Minimalist C Libraries

June 10, 2018

nullprogram.com/blog/2018/06/10/

In the past year I’ve written a number of minimalist C libraries, particularly header libraries. The distinction for “minimalist” is, of course, completely arbitrary and subjective. My definition in this context isn’t about the library’s functionality being stupidly trivial or even necessarily simple. I’m talking about interface (API) complexity and the library’s run time requirements. Complex functionality can, in some cases, be tucked behind a simple interface.

In this article I’ll give my definition for minimalist C API, then take you through some of my own recent examples.

Minimalist properties

A minimalist C library would generally have these properties.

(1) Small number of functions, perhaps even as little as one.

This one’s pretty obvious. More functions means more surface area in the interface. Since these functions typically interact, the relationship between complexity and number of functions will be superlinear.

(2) No dynamic memory allocations.

The library mustn’t call malloc() internally. It’s up to the caller to allocate memory for the library. What’s nice about this is that it’s completely up to the application exactly how memory is allocated. Maybe it’s using a custom allocator, or it’s not linked against the standard library.

A common approach is for the application to provide allocation functions to the library — e.g. function pointers at run time, or define functions with specific, expected names.
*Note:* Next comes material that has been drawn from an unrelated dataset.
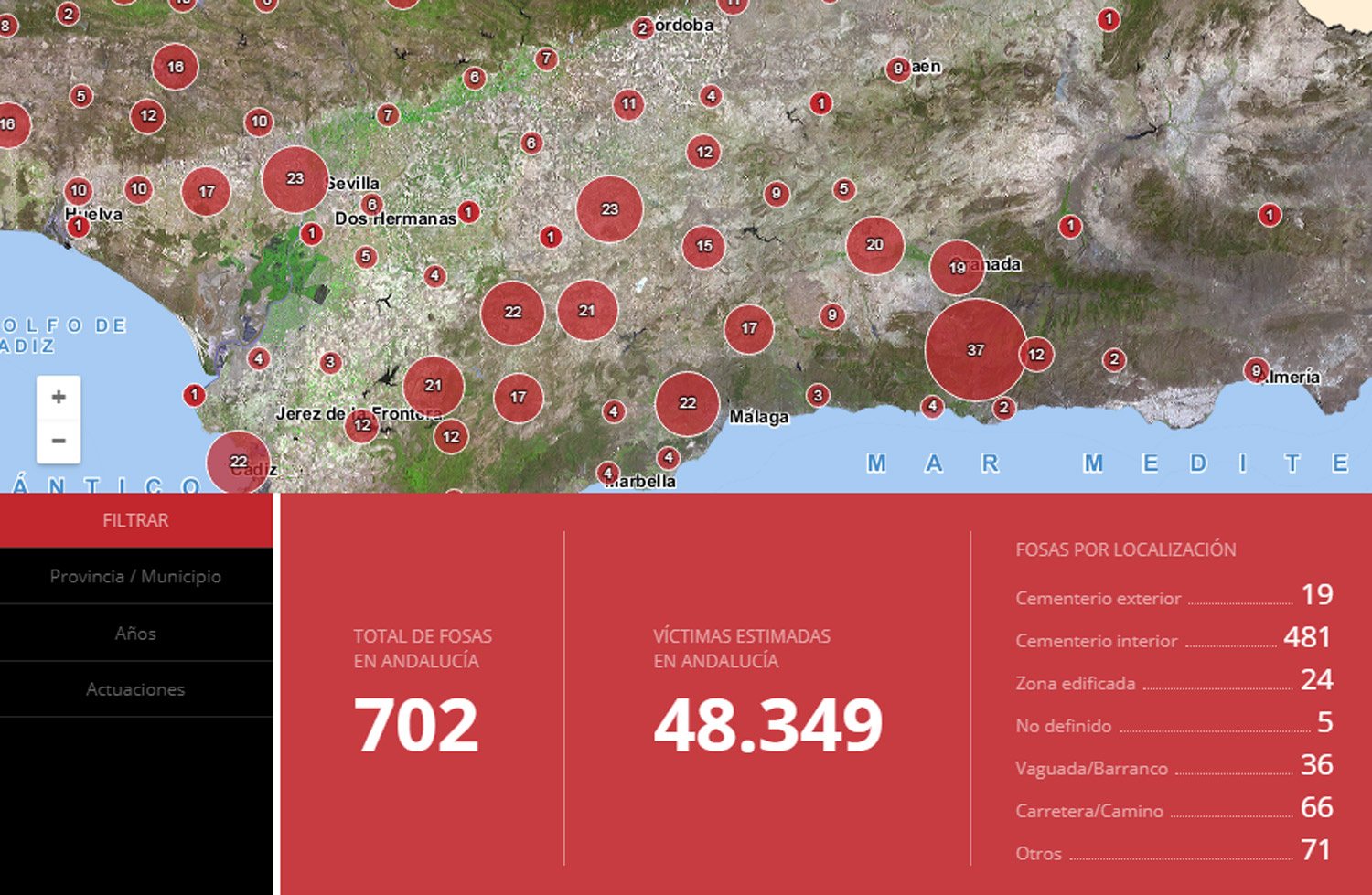Click the 11 cluster marker on map

coord(628,104)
The library would call these instead of malloc() and free(). While that’s perfectly reasonable, it’s not really minimalist, so I’m not including this technique.

Instead a minimalist API is designed such that it’s natural for the application to make the allocations itself. Perhaps the library only needs a single, fixed allocation for all its operations. Or maybe the application specifies its requirements and the library communicates how much memory is needed to meet those requirements. I’ll give specific examples shortly.

One nice result of this property is that it eliminates one of the common failure conditions: the out of memory error. If the library doesn’t allocate memory, then it can’t run out of it!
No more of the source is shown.